Click-target data
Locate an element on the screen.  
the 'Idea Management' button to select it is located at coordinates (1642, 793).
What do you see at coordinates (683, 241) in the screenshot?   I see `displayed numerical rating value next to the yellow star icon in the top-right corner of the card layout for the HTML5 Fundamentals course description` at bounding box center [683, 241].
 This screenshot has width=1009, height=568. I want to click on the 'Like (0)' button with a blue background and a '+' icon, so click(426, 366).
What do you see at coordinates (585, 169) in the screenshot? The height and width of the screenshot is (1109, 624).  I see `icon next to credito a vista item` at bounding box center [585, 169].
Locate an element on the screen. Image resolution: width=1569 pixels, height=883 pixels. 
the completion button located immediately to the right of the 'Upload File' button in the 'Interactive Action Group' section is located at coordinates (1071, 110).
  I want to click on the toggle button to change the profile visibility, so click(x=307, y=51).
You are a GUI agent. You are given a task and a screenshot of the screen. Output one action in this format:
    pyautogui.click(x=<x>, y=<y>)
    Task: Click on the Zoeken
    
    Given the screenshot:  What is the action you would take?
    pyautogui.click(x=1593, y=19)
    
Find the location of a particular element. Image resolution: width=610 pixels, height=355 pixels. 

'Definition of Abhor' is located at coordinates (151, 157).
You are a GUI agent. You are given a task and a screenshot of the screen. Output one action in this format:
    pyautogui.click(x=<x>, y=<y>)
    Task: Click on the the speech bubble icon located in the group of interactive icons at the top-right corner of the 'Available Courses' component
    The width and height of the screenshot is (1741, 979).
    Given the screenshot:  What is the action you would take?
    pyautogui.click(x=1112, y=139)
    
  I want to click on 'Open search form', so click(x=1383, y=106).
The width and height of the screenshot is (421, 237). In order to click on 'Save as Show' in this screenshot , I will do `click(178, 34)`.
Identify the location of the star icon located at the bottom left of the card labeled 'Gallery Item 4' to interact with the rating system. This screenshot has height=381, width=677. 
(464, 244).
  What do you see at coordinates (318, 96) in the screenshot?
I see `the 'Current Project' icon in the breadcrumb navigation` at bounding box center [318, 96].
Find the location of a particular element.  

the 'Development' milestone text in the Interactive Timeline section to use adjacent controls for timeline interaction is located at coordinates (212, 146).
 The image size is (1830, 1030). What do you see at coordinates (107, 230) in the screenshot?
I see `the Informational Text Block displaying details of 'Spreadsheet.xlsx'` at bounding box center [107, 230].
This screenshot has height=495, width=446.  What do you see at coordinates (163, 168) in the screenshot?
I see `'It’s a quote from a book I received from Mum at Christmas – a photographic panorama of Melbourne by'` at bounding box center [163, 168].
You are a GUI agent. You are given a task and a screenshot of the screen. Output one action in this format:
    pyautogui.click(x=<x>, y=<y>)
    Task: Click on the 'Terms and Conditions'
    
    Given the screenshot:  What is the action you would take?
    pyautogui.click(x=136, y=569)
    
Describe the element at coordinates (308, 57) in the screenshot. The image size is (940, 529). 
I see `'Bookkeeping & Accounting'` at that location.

*AIM OF THE EXERCISE*
Convert the listing above, from its first line through the line containing "I want to click on the toggle", into a JSON list of strings with one string per line, skipping any blank lines.

*EXERCISE SOLUTION*
[
  "Locate an element on the screen.  ",
  "the 'Idea Management' button to select it is located at coordinates (1642, 793).",
  "What do you see at coordinates (683, 241) in the screenshot?   I see `displayed numerical rating value next to the yellow star icon in the top-right corner of the card layout for the HTML5 Fundamentals course description` at bounding box center [683, 241].",
  " This screenshot has width=1009, height=568. I want to click on the 'Like (0)' button with a blue background and a '+' icon, so click(426, 366).",
  "What do you see at coordinates (585, 169) in the screenshot? The height and width of the screenshot is (1109, 624).  I see `icon next to credito a vista item` at bounding box center [585, 169].",
  "Locate an element on the screen. Image resolution: width=1569 pixels, height=883 pixels. ",
  "the completion button located immediately to the right of the 'Upload File' button in the 'Interactive Action Group' section is located at coordinates (1071, 110).",
  "  I want to click on the toggle button to change the profile visibility, so click(x=307, y=51)."
]